Page 168 of Theirs to Ruin

Did he fall and hit his head? I ran my hands over his head and body. No sign of any kind of injury. Had he had a heart attack like Ava had? Been poisoned?

That’s when I spotted the bottles of pills on his desk. So many bottles.

“God damn it, Ty. Why?” I screamed, my voice breaking.

Memories surged forward like a tidal wave. My mom had popped pills constantly but after she went to rehab for the third time, it seemed to take. She hadn’t been using drugs, and she was more present, happier. Except when I fought with my dad. And it was after she’d told me the fighting made her life harder that I found her lying on her bed, her eyes wide open and vacant, a bottle of pills in her hand.

The image was seared into my brain. That day, I felt a wrenching void, an indescribable pain of loss mixed with helpless rage.

I felt the same pain and rage now.

“Damn it, Ty, don’t you do this!”

My stomach churned, my vision blurred, and my breaths came out in short, ragged gasps. I stared at Ty’s face, remembering happier times, including a day we went for gelato and he told me it was his only vice, along with me, and that he’d never done drugs and rarely drank.

The memory snapped me out of my paralysis.

“No, no, no,” I muttered. I whipped out my phone, fingers trembling as I dialed 911.

"911, what's your emergency?"

“I think my friend overdosed on pills.”

“What kind of pills?”

I scrambled to his desk. Several bottles were open and random pills had spilled out. “There are so many bottles here. Different pills. I’m not sure what he took.”

“Is he breathing? Does he have a pulse?”

“Yes. I checked when I first found him.”

“Check again.”

I rushed back to Ty. To my horror, he wasn’t breathing and I couldn’t find his heartbeat.

“No!” I screamed. My lungs seized and I was suddenly struggling to breath. “No, no, no.” CPR! Every student was trained in CPR their first year.

I dropped the phone and began compressions, every push fueled by my own voice. I alternated pumping his chest with breathing into his mouth again and again. “Damn it, Ty! Fucking breathe!”

Seconds felt like hours even as the oppressive weight of déjà vu pressed down on my own lungs. I started crying, remembering how I’d tried to revive my mother.

But then… Ty coughed and his chest convulsed as he struggled to breathe. I stopped pumping and sat back, watching as color returned to his face.

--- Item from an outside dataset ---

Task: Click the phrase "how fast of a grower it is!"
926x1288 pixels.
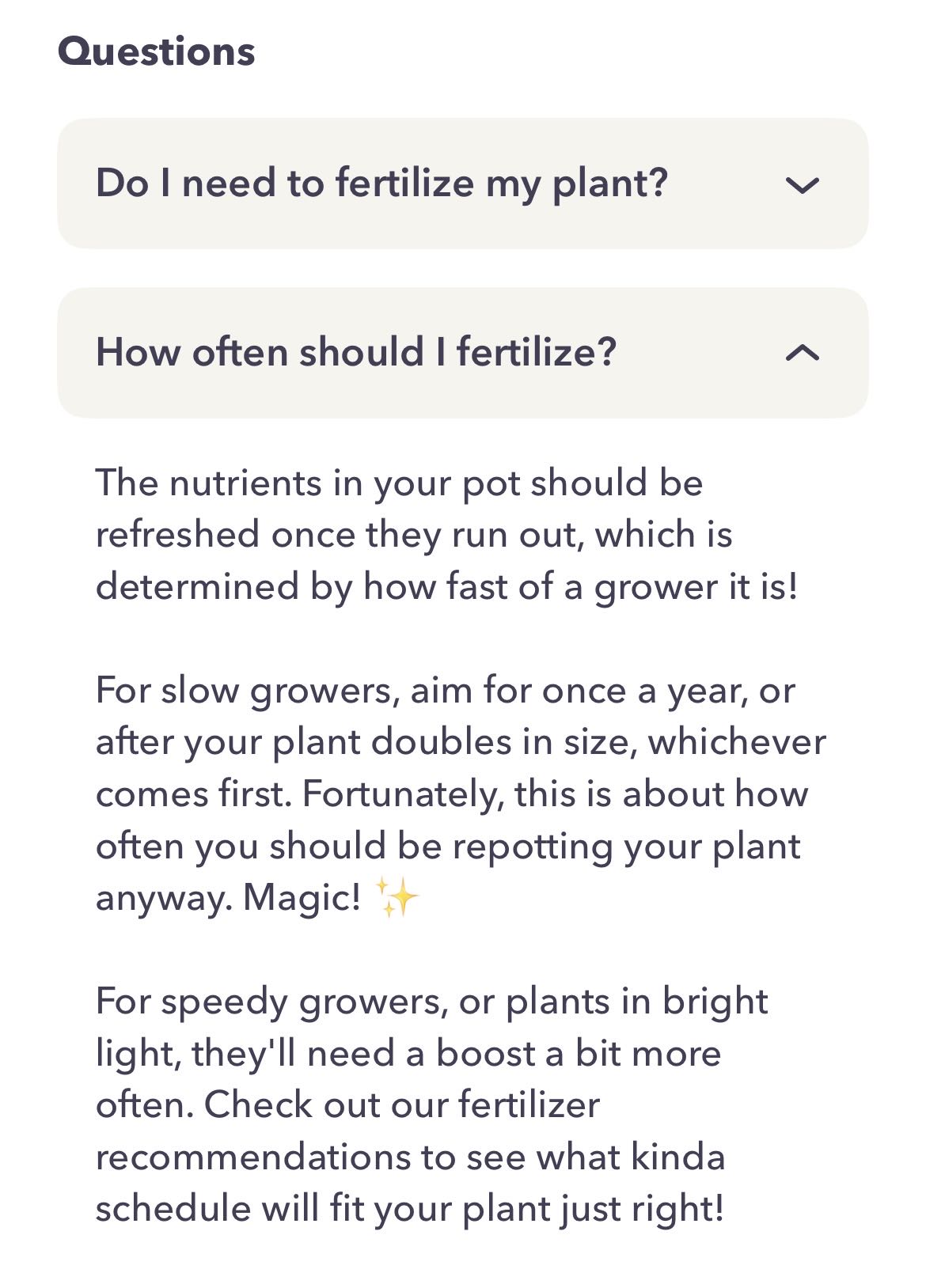Action: click(580, 587)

“Oh, thank God! Thank God!”

Ty’s eyes fluttered open, his gaze hazy, his expression confused.

I sagged in relief but was quickly consumed by tears and full body shudders. The rawness of my mother’s loss collided with the knowledge Ty had almost died, and the combination was gut-wrenching.

The sound of sirens grew progressively louder, cutting through the tense silence.

Ty had closed his eyes.

"Ty? Can you hear me?" I willed him to speak but he remained silent.

A minute later, he opened his eyes. He still didn’t speak, but he tried to move. I gently placed one hand on his shoulder and took his hand in my other one. “You’re okay, you’re okay. Just lie back. Rest until they come.”

Obediently, Ty relaxed back, but he didn’t take his eyes off me.